The bank has been able to grow its assets while maintaining this conservative strategy, according to Preferred executives. The firm has more than doubled its assets to $4.3 billion from $1.9 billion in June 2014.

“I’m more of a manager, a day-to-day operator, not a dealmaker,” said Li Yu, the bank’s 78-year-old chairman, chief executive and founder, explaining the company’s success. “Do not play the game above your head — or wallet.”

The conservative strategy seems to have paid off. As of March 11, S&P Global Market Intelligence Inc. ranked Preferred Bank as the 20th best-performing community bank in the United States with assets between $3 billion and $10 billion. The ranking is based off banks’ expenses as a percentage of revenue — in other words, how much they spend for each dollar they make.

Preferred Bank also ranks No. 1 among L.A. County-based banks when it comes to return on equity, which was 18.4% last year. That beat out other peers, such as Pasadena-based East West Bancorp Inc.’s 17.4% rate in 2018 and downtown-based Cathay General Bancorp’s 12.8%.

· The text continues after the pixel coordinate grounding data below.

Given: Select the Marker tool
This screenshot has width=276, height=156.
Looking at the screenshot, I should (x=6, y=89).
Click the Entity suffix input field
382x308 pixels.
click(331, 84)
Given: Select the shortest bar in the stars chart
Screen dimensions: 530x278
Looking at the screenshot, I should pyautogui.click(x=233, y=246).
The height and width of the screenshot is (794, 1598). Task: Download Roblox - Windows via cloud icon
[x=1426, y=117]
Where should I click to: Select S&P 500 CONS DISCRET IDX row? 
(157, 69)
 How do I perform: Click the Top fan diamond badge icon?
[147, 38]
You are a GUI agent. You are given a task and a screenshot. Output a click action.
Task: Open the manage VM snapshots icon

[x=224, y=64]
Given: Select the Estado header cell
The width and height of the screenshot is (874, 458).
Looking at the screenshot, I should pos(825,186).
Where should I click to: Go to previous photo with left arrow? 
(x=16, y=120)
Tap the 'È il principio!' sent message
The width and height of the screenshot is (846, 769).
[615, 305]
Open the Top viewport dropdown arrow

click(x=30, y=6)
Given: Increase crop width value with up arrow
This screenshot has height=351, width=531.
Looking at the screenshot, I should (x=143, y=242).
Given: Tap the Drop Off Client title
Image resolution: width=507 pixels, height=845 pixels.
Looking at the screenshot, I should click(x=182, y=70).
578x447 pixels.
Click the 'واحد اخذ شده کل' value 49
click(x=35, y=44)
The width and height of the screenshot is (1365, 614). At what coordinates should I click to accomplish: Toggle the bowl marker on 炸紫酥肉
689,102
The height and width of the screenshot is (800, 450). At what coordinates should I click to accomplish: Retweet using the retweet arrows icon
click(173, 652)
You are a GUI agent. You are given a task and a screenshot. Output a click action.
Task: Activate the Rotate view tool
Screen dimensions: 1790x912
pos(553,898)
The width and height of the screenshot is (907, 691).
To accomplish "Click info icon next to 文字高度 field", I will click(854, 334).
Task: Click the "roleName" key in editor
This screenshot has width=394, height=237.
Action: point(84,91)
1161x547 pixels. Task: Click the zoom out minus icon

The return on equity is a measure of the profitability of a business in relation to the equity. It tells how well a company uses investments to generate earnings growth.

Sour deal

Preferred Bank isn’t without blemishes.

At the end of last year, the financial institution found itself among the top five banks in Los Angeles County as ranked by problem or nonperforming assets as percent of equity. Problem assets are defined as commercial loans where a debtor has made zero interest or principle payments in the last 90 days.

Fourth quarter 2018 data from the Federal Deposit Insurance Corp., which regulates banks, showed that 10.8% of Preferred’s assets fell into this category — the fourth most among L.A. County banks.

Edward Czajka, Preferred’s chief financial officer, said the number was artificially inflated by a $41.8 million package of delinquent luxury condo loans the bank sold on March 29 for $36.9 million. Preferred took a roughly $1.4 million loss on the sale after taxes and other adjustments, according to a filing with the Securities and Exchange Commission.